Extract:
X-linked myotubular myopathy (MTM) is a form of centronuclear myopathy (CNM) associated with mutations in the myotubularin 1 gene. It is found almost always in male infants. It is one of the severest congenital muscle diseases and is characterized by marked muscle weakness, hypotonia and feeding and breathing difficulties.

Genetics

This condition is caused by mutations in the myotubularin (MTM1) gene which is located on the long arm of the X chromosome (Xq28). Thus, almost all cases of X-linked MTM occurs in males. Females can be "carriers" for an X-linked genetic abnormality, but usually they will not be clinically affected themselves. Two exceptions for a female with a X-linked recessive abnormality to have clinical symptoms: one is a manifesting carrier and the other is X-inactivation. A manifesting carrier usually has no noticeable problems at birth; symptoms show up later in life. In X-inactivation, the female (who would otherwise be a carrier, without any symptoms), actually presents with full-blown X-linked MTM. Thus, she congenitally presents (is born with) MTM.

Thus, although MTM1 mutations most commonly cause problems in boys, these mutations can also cause clinical myopathy in girls, for the reasons noted above. Girls with myopathy and a muscle biopsy showing a centronuclear pattern should be tested for MTM1 mutations.

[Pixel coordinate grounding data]

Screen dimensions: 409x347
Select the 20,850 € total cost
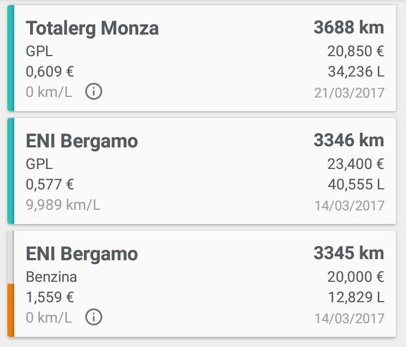356,51
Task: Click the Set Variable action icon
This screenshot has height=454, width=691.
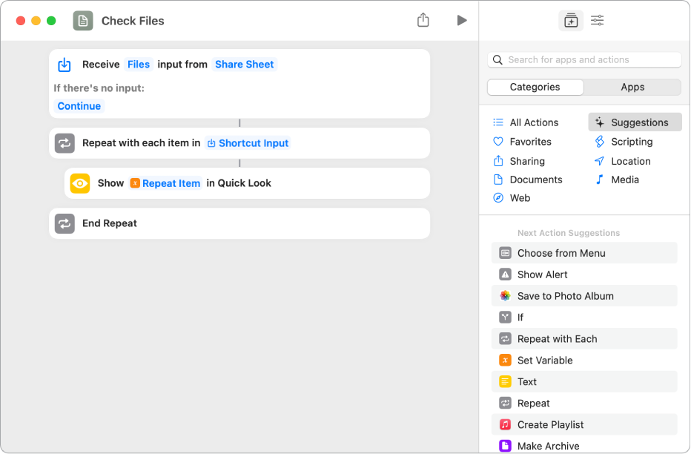Action: click(x=506, y=360)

What to produce:
Answer these questions using the text on X-linked myotubular myopathy.
1. Besides marked muscle weakness and hypotonia, which difficulties characterize the disease?
2. Where is the MTM1 gene located?
3. Which girls should be tested for MTM1 mutations?

Task output:
1. Feeding and breathing difficulties.
2. On the long arm of the X chromosome (Xq28).
3. Girls with myopathy and a muscle biopsy showing a centronuclear pattern.